Der Aufstieg des Geistes

 
 
   6 Gib dem Cäsar, was des Cäsars ist, und Gott, was      Gottes ist

 Das Problem des menschlichen Lebens ist in Wirklichkeit ein Problem des menschlichen Bewußtseins. Oder besser gesagt: Das Problem ist, daß der Mensch nicht begreifen kann, daß dies das Problem ist. Wissen und Handlungen sind die Früchte der Erziehung, und beide beziehen sich auf äußere Objekte. Das bedeutet, daß unsere Beziehung zu äußeren Dingen den Wert unseres Wissens und unserer Taten bestimmt. Dies deutet wiederum darauf hin, daß der Wert unserer Erziehung in der Bedeutung liegt, die unserer Beziehung zu den Objekten unseres Studiums anhaftet. Die gesamte Angelegenheit dreht sich um die Subjekt-Objekt-Beziehung.
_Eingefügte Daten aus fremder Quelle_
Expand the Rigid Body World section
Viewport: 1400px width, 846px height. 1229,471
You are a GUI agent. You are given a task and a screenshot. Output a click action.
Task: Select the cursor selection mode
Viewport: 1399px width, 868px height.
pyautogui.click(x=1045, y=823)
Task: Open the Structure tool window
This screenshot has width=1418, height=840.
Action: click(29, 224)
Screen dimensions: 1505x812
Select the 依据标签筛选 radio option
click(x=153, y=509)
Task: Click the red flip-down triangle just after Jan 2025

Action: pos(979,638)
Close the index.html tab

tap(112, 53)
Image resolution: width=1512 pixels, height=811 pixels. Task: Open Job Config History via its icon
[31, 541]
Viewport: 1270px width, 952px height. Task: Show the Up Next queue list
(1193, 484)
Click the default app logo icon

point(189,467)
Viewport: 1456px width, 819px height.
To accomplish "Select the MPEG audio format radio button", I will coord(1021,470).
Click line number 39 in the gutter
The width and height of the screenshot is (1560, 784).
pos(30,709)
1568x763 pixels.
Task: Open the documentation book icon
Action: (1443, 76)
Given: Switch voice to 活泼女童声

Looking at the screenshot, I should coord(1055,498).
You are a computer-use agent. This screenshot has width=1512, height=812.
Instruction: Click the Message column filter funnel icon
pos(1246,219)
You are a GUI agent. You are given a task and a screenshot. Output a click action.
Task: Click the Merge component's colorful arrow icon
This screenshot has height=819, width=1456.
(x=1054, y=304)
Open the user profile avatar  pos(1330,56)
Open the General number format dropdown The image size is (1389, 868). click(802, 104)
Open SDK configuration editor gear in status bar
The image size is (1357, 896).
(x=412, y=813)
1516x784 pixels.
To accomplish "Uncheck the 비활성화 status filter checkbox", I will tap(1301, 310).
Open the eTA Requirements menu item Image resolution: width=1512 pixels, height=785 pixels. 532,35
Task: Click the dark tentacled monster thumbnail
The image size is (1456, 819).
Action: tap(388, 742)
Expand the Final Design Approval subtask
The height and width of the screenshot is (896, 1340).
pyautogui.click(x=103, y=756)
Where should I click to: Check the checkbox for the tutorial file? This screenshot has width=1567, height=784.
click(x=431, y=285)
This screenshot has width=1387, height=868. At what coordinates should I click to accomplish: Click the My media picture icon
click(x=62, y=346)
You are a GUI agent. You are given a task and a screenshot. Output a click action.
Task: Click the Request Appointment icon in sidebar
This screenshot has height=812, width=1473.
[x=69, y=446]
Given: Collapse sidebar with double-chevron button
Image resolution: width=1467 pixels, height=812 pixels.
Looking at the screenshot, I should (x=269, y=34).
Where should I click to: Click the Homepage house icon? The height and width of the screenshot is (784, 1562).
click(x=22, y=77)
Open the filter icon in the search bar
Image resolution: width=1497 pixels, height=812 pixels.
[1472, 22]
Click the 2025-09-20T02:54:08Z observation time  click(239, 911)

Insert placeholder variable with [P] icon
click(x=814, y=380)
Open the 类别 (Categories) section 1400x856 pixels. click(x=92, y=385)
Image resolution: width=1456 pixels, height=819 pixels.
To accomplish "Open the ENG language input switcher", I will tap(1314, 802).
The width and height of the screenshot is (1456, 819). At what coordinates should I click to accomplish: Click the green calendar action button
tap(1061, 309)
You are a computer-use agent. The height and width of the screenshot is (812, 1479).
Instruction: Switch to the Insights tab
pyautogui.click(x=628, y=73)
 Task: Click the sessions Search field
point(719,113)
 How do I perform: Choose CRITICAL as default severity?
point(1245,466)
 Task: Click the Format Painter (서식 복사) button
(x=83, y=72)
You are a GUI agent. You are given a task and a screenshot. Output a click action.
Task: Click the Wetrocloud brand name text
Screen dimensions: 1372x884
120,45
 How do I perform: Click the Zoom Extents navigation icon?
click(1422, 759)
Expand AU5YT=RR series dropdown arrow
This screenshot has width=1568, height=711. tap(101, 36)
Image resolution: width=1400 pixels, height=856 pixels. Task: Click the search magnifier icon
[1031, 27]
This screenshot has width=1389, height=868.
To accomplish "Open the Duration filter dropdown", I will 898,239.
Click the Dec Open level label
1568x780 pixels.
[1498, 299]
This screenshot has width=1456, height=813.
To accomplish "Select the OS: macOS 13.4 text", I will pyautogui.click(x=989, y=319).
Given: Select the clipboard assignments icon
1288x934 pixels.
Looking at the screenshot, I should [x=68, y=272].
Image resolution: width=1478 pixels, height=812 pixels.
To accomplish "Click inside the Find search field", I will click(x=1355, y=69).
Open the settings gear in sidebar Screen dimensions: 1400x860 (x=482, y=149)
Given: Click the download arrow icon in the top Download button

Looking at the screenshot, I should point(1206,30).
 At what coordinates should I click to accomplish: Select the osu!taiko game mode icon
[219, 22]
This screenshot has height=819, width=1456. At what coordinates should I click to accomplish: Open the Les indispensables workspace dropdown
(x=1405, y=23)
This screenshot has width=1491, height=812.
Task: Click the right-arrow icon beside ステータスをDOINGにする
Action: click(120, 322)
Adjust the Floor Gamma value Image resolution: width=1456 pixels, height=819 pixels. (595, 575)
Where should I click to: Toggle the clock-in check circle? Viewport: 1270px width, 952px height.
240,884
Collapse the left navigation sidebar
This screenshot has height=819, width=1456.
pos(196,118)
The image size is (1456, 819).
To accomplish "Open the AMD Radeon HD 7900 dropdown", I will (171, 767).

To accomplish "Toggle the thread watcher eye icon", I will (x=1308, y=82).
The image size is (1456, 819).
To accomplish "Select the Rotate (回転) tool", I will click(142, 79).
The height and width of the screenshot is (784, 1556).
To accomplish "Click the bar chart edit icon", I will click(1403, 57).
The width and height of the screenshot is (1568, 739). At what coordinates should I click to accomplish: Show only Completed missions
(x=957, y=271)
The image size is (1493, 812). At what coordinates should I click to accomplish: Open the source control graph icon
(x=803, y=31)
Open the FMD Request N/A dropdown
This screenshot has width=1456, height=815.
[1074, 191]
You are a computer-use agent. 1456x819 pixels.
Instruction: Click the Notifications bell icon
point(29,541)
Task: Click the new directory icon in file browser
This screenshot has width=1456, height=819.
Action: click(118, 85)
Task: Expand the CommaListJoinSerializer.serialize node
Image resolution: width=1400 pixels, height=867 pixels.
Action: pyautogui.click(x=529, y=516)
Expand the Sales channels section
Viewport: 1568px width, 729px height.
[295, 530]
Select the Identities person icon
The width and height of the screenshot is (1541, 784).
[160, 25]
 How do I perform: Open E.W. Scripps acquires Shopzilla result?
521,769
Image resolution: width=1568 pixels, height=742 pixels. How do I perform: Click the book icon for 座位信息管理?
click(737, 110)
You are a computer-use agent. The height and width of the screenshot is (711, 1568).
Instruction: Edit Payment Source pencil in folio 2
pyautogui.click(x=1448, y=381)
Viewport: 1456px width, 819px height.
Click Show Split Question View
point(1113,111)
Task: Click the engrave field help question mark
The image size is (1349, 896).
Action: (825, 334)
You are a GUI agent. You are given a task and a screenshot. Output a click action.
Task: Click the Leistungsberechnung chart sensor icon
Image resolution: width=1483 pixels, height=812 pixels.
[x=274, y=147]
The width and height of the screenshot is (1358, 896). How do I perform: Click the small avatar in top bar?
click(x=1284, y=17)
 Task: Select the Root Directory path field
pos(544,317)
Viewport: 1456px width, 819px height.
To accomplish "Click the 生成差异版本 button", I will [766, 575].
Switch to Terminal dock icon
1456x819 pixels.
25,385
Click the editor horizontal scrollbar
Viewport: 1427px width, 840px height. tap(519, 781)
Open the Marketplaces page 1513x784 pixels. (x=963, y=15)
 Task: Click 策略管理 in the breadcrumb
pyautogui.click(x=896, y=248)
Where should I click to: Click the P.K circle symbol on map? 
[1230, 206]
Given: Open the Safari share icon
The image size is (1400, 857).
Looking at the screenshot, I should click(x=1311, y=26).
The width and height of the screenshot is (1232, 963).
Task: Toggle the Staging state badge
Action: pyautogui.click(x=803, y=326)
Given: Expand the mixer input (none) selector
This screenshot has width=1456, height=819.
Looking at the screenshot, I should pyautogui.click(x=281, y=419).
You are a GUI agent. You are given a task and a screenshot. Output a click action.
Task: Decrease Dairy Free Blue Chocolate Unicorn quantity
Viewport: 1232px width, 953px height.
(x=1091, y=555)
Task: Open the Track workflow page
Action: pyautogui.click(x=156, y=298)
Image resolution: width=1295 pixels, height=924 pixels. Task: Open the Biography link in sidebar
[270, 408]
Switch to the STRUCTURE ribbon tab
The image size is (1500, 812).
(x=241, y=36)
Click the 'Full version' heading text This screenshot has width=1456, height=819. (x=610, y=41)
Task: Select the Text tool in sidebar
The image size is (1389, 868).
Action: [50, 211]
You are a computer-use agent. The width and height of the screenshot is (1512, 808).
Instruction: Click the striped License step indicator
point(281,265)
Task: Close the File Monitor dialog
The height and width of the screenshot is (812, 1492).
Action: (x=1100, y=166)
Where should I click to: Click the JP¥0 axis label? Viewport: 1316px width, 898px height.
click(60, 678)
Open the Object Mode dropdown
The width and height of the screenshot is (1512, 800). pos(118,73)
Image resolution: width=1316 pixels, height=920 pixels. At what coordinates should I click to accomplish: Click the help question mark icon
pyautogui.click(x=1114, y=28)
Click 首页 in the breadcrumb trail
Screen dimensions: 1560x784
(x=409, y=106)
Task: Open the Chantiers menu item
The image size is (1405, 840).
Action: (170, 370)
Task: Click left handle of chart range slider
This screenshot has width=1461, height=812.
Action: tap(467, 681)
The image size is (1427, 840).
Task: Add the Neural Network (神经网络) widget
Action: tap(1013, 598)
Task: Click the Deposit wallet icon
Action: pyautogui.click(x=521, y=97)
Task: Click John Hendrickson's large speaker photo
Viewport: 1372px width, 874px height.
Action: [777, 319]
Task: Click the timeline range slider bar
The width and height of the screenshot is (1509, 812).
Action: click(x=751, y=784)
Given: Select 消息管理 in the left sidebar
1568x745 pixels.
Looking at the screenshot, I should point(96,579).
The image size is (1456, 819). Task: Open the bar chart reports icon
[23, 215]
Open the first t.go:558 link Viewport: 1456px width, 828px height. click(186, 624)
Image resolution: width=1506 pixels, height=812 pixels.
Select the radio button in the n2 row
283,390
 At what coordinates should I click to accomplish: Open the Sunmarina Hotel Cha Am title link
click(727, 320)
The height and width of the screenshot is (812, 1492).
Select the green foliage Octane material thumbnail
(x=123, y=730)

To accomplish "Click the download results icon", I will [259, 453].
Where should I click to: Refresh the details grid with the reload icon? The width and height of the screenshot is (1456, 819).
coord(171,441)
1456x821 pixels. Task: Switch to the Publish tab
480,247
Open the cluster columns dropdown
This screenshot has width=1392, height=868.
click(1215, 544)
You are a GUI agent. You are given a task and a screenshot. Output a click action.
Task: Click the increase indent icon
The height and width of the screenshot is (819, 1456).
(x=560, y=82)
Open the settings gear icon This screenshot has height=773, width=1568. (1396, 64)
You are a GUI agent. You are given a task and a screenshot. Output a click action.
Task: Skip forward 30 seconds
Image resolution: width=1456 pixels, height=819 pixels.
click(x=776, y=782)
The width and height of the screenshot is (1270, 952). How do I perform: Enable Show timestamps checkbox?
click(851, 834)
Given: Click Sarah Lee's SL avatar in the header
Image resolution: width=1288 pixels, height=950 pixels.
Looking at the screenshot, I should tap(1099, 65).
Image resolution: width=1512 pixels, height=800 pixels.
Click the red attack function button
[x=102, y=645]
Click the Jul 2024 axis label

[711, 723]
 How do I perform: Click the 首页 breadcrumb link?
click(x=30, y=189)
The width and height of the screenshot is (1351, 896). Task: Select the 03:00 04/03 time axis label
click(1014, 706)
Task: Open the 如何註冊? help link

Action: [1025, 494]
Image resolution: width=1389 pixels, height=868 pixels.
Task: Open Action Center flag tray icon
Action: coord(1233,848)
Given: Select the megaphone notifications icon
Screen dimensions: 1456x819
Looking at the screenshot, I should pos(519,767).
All unser Wissen und all unsere Bemühungen richten sich auf ein Ziel oder verfolgen eine Absicht. Sollte dieses Ziel verfehlt werden, der Zweck vergessen, das Subjekt vom Objekt getrennt, oder der Bewußtseinsinhalt vom Bewußtsein abgeschnitten werden, dann ist das Resultat offensichtlich. Und genau dies ist unseren Erziehungsmethoden und unserem gesamten heutigen Lehrsystem widerfahren. Wenn Wissen keinen Inhalt hat, was bleibt dann noch übrig? Bloße Worte? Inhaltsloses Wissen kann wohl mit Recht als sinnlos bezeichnet werden. Wie könnte ein Wissen dieser Art und Taten, die auf einem solchen Wissen basieren, etwas zum menschlichen Wohl beisteuern oder gar zu wahrem Wissen, Macht und Glück führen, nach denen die Menschheit letztendlich strebt?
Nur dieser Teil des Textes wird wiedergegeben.